Sustained cortical metabolic responsivity to physostigmine after nucleus basalis magnocellularis ablation in rats.

Unilateral nucleus basalis magnocellularis (NBM) ablation, which causes partial cholinergic denervation of the ipsilateral anterior neocortex, results in an acute but transient depression of regional cerebral metabolic rates for glucose (rCMRglc) in deafferented areas; rCMRglc normalizes within 2 weeks. To seek possible compensatory changes in cholinergic mechanisms following NBM ablation that could lead to rapid metabolic normalization, we studied rCMRglc responses to the receptor agonists nicotine and arecoline and the cholinesterase inhibitor physostigmine in rats at 2 weeks after unilateral NBM destruction.

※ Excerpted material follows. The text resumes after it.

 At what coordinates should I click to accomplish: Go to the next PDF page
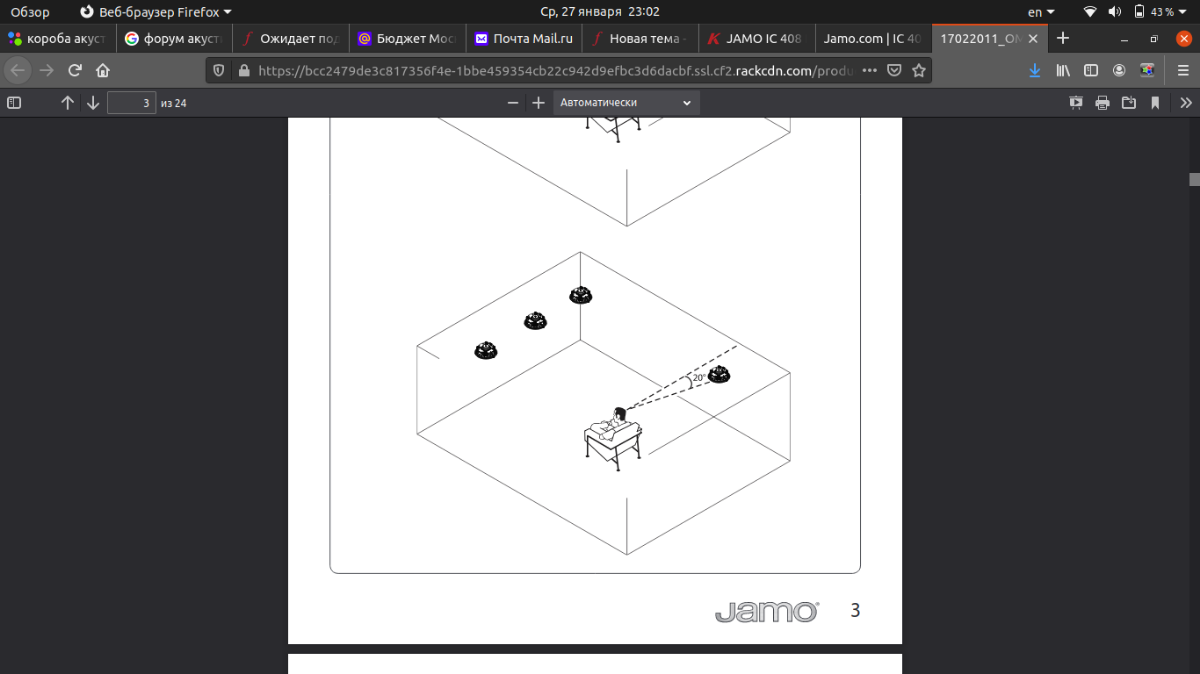pyautogui.click(x=93, y=103)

Physostigmine increased rCMRglc in 10 of 30 cortical areas contralateral to the NBM lesion. Compared to the unlesioned side, rCMRglc after physostigmine in the lesioned cortex was significantly lower in 2, significantly higher in 1 and not different (P < 0.05) in 27 areas. Neither arecoline nor nicotine treatment produced rCMRglc asymmetry in lesioned rats. These results demonstrate that responsivity to physostigmine is maintained in most regions of the rat neocortex after extrinsic cholinergic denervation by NBM ablation. This adaptive response appears not to result from cholinergic receptor upregulation and may reflect instead reorganization of cholinergic synapses.